++++ DATASET ENTRIES ++++

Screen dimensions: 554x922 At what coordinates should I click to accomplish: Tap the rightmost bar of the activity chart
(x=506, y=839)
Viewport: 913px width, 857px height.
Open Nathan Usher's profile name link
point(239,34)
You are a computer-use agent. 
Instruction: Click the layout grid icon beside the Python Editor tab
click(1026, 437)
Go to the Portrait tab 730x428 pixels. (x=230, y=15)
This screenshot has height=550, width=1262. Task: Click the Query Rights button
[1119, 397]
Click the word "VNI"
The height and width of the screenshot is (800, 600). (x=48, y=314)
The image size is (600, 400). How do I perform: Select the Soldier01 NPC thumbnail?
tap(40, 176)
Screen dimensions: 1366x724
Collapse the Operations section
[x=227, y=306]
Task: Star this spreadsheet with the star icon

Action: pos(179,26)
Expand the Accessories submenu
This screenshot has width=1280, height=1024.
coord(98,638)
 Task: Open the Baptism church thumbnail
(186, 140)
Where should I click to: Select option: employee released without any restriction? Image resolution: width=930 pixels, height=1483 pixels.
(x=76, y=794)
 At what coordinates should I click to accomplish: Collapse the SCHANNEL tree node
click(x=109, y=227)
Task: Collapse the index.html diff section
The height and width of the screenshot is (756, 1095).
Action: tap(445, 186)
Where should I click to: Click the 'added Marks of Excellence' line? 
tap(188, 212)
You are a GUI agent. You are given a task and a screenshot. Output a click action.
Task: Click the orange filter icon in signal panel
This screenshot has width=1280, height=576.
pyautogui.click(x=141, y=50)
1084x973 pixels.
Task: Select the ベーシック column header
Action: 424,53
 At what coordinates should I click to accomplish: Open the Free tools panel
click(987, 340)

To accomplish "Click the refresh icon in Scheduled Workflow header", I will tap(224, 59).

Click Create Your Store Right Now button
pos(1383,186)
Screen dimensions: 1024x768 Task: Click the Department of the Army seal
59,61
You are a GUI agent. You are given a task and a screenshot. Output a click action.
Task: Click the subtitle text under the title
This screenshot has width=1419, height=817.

++++

--- TASK INSTRUCTIONS ---
Output the entire data exactly, line for line.

--- RESPONSE AREA ---
Screen dimensions: 554x922 At what coordinates should I click to accomplish: Tap the rightmost bar of the activity chart
(x=506, y=839)
Viewport: 913px width, 857px height.
Open Nathan Usher's profile name link
point(239,34)
You are a computer-use agent. 
Instruction: Click the layout grid icon beside the Python Editor tab
click(1026, 437)
Go to the Portrait tab 730x428 pixels. (x=230, y=15)
This screenshot has height=550, width=1262. Task: Click the Query Rights button
[1119, 397]
Click the word "VNI"
The height and width of the screenshot is (800, 600). (x=48, y=314)
The image size is (600, 400). How do I perform: Select the Soldier01 NPC thumbnail?
tap(40, 176)
Screen dimensions: 1366x724
Collapse the Operations section
[x=227, y=306]
Task: Star this spreadsheet with the star icon

Action: pos(179,26)
Expand the Accessories submenu
This screenshot has width=1280, height=1024.
coord(98,638)
 Task: Open the Baptism church thumbnail
(186, 140)
Where should I click to: Select option: employee released without any restriction? Image resolution: width=930 pixels, height=1483 pixels.
(x=76, y=794)
 At what coordinates should I click to accomplish: Collapse the SCHANNEL tree node
click(x=109, y=227)
Task: Collapse the index.html diff section
The height and width of the screenshot is (756, 1095).
Action: tap(445, 186)
Where should I click to: Click the 'added Marks of Excellence' line? 
tap(188, 212)
You are a GUI agent. You are given a task and a screenshot. Output a click action.
Task: Click the orange filter icon in signal panel
This screenshot has width=1280, height=576.
pyautogui.click(x=141, y=50)
1084x973 pixels.
Task: Select the ベーシック column header
Action: 424,53
 At what coordinates should I click to accomplish: Open the Free tools panel
click(987, 340)

To accomplish "Click the refresh icon in Scheduled Workflow header", I will tap(224, 59).

Click Create Your Store Right Now button
pos(1383,186)
Screen dimensions: 1024x768 Task: Click the Department of the Army seal
59,61
You are a GUI agent. You are given a task and a screenshot. Output a click action.
Task: Click the subtitle text under the title
This screenshot has width=1419, height=817.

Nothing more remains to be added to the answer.